Task to carry out => Your answer should hold exactly the lines from the one with "Click the Dual-GEO approach line" through the last line of the material below, nothing before and nothing extra.

Supplied data =>
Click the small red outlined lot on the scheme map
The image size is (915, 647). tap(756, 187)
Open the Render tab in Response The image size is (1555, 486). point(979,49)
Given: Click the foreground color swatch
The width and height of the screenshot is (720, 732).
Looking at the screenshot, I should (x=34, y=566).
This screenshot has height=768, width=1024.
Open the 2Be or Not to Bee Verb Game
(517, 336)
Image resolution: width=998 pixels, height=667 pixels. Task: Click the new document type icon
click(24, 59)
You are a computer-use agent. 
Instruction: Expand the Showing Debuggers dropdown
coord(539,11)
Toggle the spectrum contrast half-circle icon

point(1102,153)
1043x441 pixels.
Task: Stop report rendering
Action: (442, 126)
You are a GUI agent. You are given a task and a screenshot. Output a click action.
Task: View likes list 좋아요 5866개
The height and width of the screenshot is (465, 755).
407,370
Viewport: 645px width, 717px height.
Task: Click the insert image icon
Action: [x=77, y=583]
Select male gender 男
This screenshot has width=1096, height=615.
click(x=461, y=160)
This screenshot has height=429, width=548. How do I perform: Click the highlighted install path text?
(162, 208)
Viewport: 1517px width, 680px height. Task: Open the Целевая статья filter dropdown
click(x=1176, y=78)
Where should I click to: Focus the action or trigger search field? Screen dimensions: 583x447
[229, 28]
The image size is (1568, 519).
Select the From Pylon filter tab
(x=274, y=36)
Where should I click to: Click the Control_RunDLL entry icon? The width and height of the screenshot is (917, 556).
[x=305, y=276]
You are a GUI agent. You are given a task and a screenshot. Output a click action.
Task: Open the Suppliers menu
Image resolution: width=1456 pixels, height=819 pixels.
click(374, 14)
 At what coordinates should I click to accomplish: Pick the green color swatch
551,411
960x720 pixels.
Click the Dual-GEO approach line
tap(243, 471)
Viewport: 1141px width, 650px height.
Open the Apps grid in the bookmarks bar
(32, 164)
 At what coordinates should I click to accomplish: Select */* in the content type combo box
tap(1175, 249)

Solution below =>
Click the Dual-GEO approach line
tap(243, 471)
Viewport: 1141px width, 650px height.
Open the Apps grid in the bookmarks bar
(32, 164)
 At what coordinates should I click to accomplish: Select */* in the content type combo box
tap(1175, 249)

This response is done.